- Born: 1967 (age 58–59) Belleville, Illinois, US
- Genres: Alt-country
- Instrument: Drums
- Years active: 1987–2005
- Formerly of: Uncle Tupelo, Son Volt

= Mike Heidorn =

American drummer

Mike Heidorn (born 1967 in Belleville, Illinois), is a former drummer and founding member of alternative country bands Uncle Tupelo and Son Volt. Heidorn also played with the Uncle Tupelo precursors the Primitives (or Primatives) and the one-off band Coffee Creek with Jay Farrar and Jeff Tweedy of Uncle Tupelo and Brian Henneman of The Bottle Rockets.

== Career ==
Heidorn joined high school band The Primitives in the early 1980s. He was introduced into the band by their lead singer Dade Farrar, who was dating Mike's older sister. They went on hiatus in 1986 when Heidorn broke his collar bone. They reformed a year later as Uncle Tupelo.

Heidorn left Uncle Tupelo after the recording of their third album, March 16–20, 1992. He intended on leaving the band before the recording of the album but wanted to work with Peter Buck so postponed his departure to the albums release in August. Heidorn left for personal reasons, including distaste of touring and his recent marriage. After the breakup of Uncle Tupelo in 1994, Heidorn joined Jay Farrar in the first lineup of Son Volt, but was not involved in the reformation of the band in 2005 and is no longer active as a professional musician.

== Personal life ==
As of 2003 he had been working for Legal and Business News, a newspaper print in St. Louis since high school.
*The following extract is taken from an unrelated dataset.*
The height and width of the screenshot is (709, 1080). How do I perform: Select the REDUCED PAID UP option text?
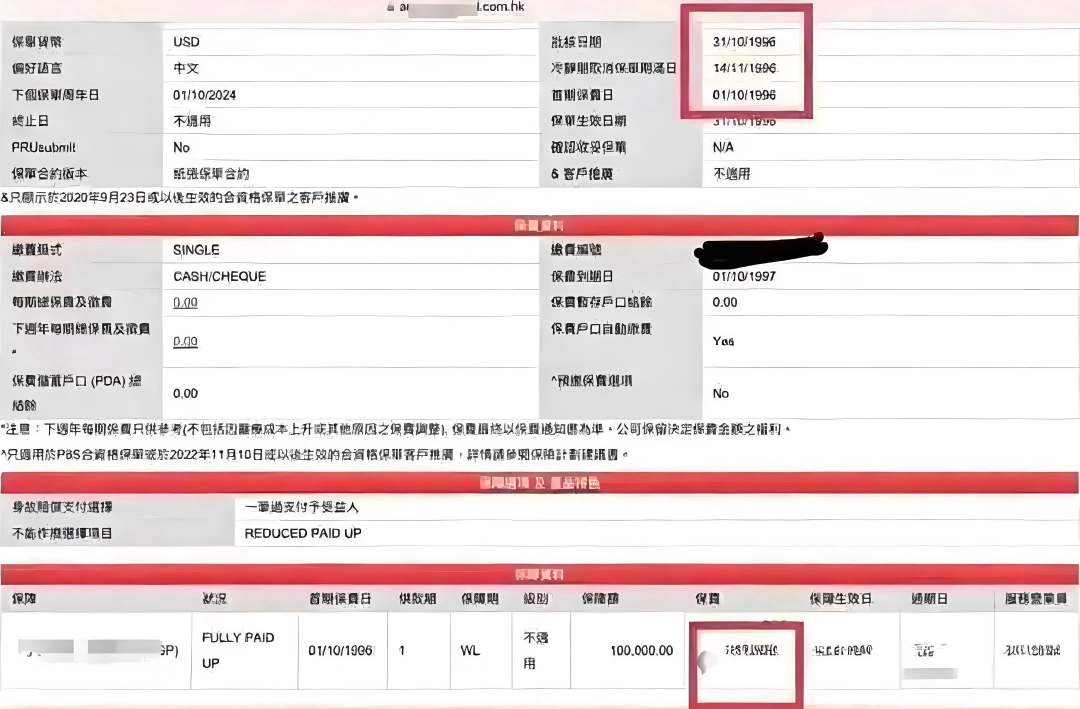303,533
In 2015, Heidorn and his four siblings, Craig, Carol, Susan and Kelly, started a charity for their father, Leonard "Len" Heidorn who died on December 27, 2014 after suffering a stroke on Christmas eve. They originally wanted to make a non-profit charity around five years earlier when mother Eileen Heidorn had died of cancer in August 2005 aged 66, but with the death of their father decided that now was the time, and created "ElevenEleven Organization", a non-profit organization whose name comes from the date the parents had gotten married, November 11th (11/11) 1958.